*WORK TO BE COMPLETED*. Translate this sentence from the seller comments on Amazon shipping into Spanish: "You worked monday to friday and arranged a collection time for shipments."

*TEXT FOR ANALYSIS*.
Content starts


    Then when it arrives late we just apologise to you just like we do with our own prime shipments.
    The reason this is ok is simple.

    Its one rule for all your peasants and another for the big boys of amazon.

    Remember when you set up your business and thought you were self employed well you must have been confused.

    You worked monday to friday and arranged a collection time for shipments.
    Now its after 4.30pm amazon say you can go home and you must work one day over the weekend.
    So now they are just trying to force you into using their delivery company as well.

    Did any on the webinar see how many toilet breaks i could have per day.

  9. This message to customers saying that if the order has not been delivered, you can “Claim a Refund” is encouraging the unscrupulous buyers to claim a refund for an order that has been delivered. We send a screenshot of the tracking information and time of delivery, we do not hear another word from that buyer. We complained to Amazon saying that this message was not helpful to buyers and certainly not to Sellers, especially during covid lockdowns when the couriers are struggling to deliver so many parcels within this time limit, (Amazon Shipping was the worst before Christmas.).

Content ends

*MATERIAL SUPPLIED*.
Content starts

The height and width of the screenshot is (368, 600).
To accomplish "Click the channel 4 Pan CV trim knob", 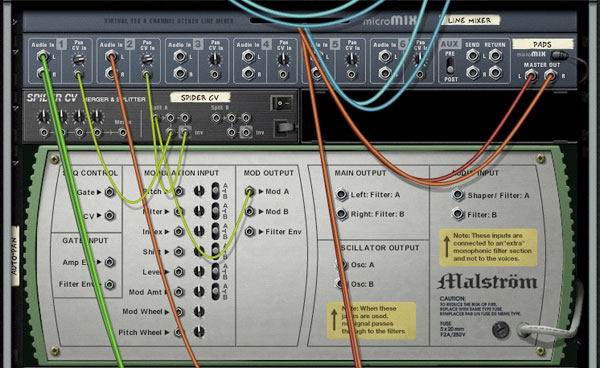I will (x=284, y=59).
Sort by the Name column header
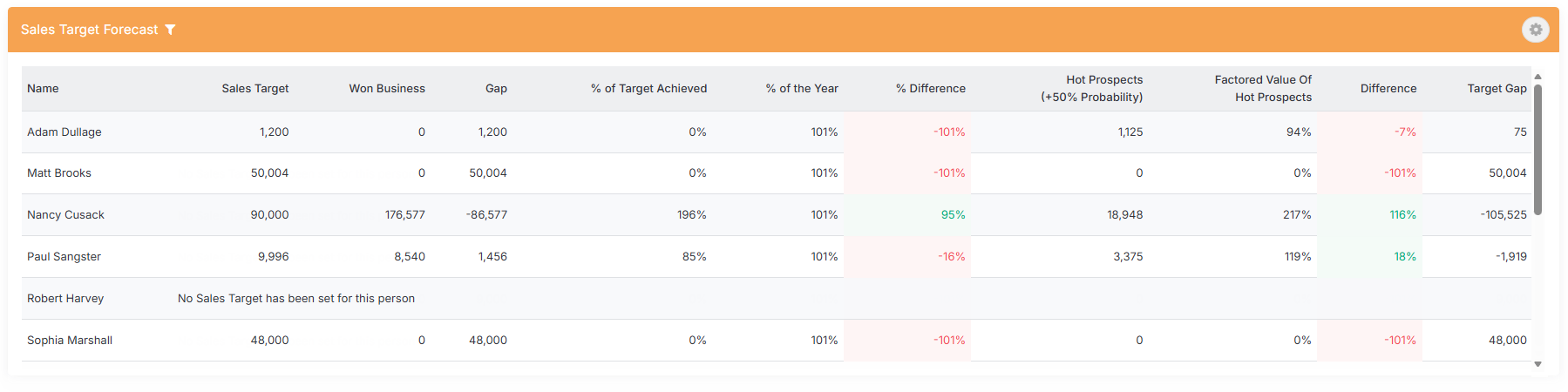The height and width of the screenshot is (392, 1568). (43, 89)
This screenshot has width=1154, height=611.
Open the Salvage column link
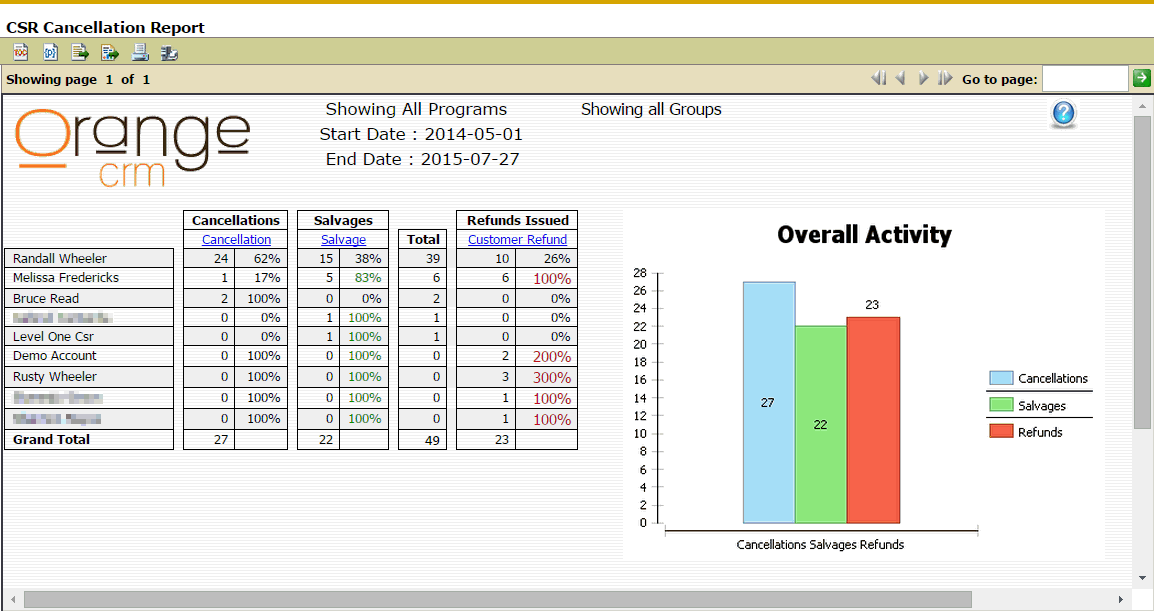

Content ends

*FINISHED TASK*. Trabajabas de lunes a viernes y acordabas un horario de recogida para los envíos.